Monday, February 18, 2008

Polypenco practise chanter

However I found out that my suspicion was right: My practise chanter was out of tune, SOOOOO much... none of the stuff I had been practising for months plays on the real bagpipe. And since it is incredibly loud, I cannot be practising at home just blindly and producing a horrible noise.

I ordered another practise chanter, but this time it costed me £40, and it was a long polypenco chanter (the best choice for practise chanters, if you ask me). It is supposed to sound almost as good as blackwood and it is also the best to take all the moisture in the world.

When it arrived, to my delight, it was tuned with the real pipes and now I'm all happy with my cheap set of pipes.

Now, looking at the tutor and the video CD that came with the chanter I have the feeling that it is going to be very handy to learn to deal with some scotish tunes and practise all the grace notes, a necesary evil. However, this is not my goal. I don't need to learn scottish stuff in order to play it on performances, but to practice fingering.

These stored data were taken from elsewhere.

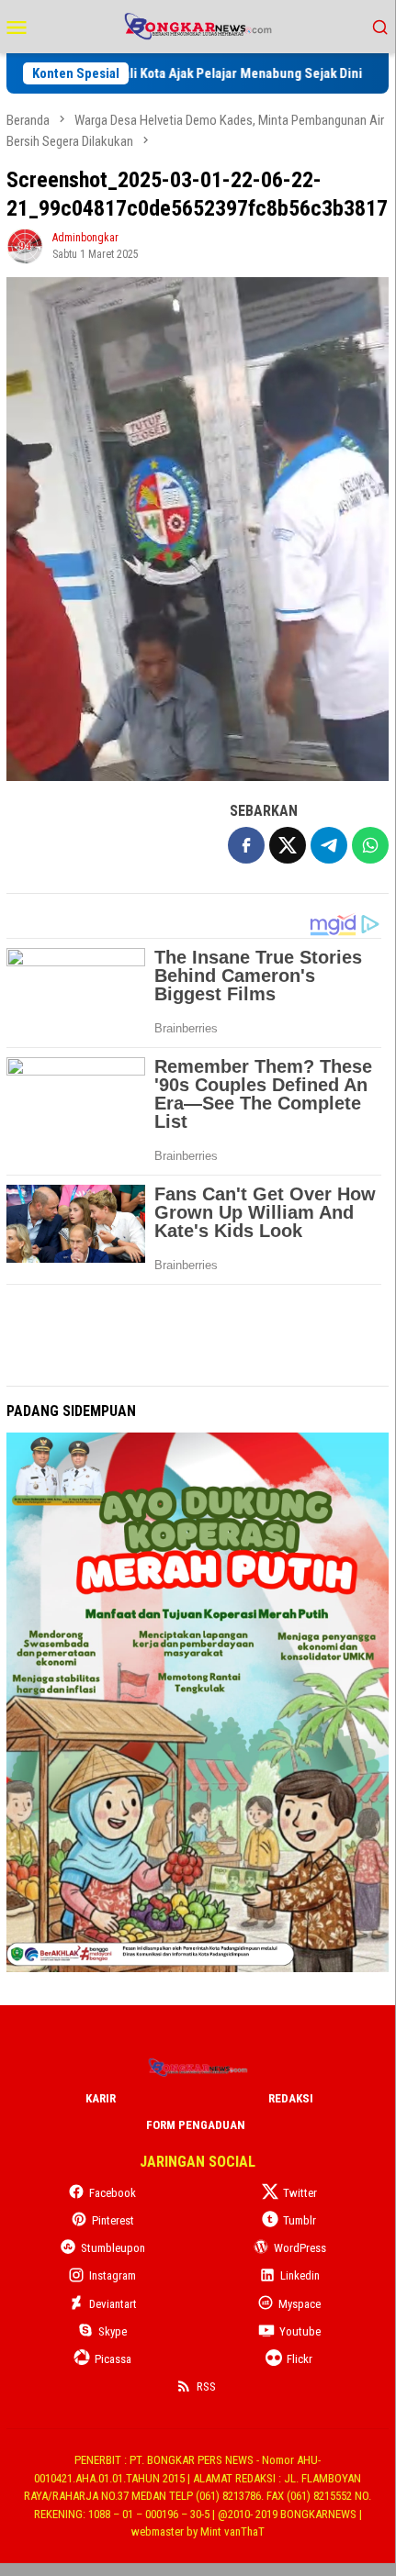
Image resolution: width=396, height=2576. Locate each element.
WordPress (300, 2248)
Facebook (112, 2193)
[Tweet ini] (287, 845)
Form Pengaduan (195, 2125)
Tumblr (299, 2220)
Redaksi (290, 2098)
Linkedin (300, 2275)
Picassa (113, 2359)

Right now I have a long list of German bagpipe bands on my Ipod such as Furunkulus, Cultus Ferox, Corvus Corax, Saltatio Mortis, In extremo... (now that I notice, all their names are in Latin). Their melodies are hundreds of years old in some cases, much simpler but still in need of grace notes every now and then. I will use my practise chanter to learn the grace notes at the same time I learn to play all these popular melodies.